- [Assigned task]: Isolate every line in the data with the string "Expand" and copy it.

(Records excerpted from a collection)
***

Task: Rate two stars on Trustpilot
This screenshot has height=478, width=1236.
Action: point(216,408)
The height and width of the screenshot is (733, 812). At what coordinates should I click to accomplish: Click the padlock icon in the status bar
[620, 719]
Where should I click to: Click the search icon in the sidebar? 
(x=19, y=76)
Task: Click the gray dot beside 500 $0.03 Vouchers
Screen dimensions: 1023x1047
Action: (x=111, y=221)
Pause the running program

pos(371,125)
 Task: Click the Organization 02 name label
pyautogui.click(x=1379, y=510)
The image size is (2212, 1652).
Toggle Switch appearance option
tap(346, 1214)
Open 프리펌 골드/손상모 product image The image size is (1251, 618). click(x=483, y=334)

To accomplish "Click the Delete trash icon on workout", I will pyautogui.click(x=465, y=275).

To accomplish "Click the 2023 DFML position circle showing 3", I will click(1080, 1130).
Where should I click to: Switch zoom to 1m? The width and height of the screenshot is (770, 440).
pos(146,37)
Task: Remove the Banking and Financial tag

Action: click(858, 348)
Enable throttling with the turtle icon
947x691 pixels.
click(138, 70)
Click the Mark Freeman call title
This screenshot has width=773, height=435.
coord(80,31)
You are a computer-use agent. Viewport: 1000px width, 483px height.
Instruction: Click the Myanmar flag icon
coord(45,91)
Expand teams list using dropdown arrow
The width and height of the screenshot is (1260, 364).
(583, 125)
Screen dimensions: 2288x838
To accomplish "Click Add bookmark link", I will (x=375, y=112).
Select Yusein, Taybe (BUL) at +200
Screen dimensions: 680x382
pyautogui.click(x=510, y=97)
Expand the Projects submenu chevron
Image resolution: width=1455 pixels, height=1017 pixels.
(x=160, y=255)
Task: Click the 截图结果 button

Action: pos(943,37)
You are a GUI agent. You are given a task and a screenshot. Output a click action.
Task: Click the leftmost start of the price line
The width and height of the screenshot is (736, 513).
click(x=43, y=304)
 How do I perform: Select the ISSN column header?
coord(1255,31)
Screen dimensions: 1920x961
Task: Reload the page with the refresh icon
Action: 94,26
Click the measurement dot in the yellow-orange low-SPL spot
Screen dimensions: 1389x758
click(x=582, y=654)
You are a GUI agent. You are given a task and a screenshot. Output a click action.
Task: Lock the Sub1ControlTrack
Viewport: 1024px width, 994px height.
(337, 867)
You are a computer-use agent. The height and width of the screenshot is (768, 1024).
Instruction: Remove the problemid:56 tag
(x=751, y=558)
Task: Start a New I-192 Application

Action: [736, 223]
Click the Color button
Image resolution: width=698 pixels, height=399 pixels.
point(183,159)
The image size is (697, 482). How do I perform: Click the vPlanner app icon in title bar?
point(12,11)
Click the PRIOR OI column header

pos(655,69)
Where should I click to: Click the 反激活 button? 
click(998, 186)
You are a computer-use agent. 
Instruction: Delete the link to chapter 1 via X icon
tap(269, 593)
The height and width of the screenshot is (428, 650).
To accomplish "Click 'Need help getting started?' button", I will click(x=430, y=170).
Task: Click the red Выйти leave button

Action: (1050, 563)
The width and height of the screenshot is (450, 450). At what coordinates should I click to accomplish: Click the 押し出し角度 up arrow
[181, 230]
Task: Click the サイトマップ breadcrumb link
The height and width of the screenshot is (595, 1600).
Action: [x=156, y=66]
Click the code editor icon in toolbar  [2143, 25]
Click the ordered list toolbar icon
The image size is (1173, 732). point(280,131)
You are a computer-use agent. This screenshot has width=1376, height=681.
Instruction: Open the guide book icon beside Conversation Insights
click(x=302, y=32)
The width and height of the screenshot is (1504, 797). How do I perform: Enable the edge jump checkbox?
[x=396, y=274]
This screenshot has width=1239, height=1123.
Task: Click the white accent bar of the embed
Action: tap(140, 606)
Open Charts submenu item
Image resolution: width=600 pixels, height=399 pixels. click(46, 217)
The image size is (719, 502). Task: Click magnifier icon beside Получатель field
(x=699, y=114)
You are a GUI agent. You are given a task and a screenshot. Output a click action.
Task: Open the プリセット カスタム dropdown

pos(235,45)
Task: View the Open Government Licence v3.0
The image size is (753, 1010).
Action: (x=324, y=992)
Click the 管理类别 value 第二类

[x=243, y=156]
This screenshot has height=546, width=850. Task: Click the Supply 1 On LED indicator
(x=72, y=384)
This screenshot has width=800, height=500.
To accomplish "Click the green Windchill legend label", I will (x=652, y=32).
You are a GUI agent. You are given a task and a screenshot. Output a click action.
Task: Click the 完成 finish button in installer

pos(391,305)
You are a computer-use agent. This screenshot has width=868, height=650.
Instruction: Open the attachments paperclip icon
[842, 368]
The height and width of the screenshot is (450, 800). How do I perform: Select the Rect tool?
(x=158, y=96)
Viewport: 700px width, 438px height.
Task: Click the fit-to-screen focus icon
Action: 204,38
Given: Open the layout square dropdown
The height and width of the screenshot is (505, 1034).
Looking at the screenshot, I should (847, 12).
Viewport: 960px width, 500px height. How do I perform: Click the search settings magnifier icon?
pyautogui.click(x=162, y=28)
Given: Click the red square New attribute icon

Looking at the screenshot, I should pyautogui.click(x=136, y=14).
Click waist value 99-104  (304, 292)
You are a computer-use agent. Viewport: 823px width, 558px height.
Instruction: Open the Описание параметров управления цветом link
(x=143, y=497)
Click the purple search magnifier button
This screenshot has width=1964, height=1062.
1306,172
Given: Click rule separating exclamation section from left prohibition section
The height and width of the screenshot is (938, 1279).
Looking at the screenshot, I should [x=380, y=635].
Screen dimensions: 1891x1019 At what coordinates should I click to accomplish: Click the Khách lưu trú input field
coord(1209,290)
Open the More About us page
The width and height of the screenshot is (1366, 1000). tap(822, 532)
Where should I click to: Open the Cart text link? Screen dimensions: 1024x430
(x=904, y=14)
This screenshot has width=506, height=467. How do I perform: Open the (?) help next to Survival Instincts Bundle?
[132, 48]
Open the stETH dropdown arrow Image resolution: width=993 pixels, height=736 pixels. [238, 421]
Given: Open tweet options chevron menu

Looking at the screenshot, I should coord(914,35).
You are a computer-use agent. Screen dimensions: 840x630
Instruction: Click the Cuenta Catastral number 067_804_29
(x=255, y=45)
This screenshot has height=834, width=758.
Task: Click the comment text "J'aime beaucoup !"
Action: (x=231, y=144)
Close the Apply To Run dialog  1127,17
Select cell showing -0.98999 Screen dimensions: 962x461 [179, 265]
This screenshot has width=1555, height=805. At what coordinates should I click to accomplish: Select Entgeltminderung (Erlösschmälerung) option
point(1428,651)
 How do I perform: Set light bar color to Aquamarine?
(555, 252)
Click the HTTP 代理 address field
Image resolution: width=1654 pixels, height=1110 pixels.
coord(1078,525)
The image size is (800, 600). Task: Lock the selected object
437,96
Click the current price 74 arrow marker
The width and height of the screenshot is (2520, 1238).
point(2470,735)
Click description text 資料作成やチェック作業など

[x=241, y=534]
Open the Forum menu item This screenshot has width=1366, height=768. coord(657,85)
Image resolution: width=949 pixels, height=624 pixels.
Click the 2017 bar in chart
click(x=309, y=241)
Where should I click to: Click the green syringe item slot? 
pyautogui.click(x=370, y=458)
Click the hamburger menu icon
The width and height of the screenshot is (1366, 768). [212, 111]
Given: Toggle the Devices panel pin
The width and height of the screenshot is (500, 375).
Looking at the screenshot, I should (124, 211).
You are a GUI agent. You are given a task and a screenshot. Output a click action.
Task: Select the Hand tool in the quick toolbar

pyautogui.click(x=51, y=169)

***

- [Exercise answer]:
Expand teams list using dropdown arrow
Expand the Projects submenu chevron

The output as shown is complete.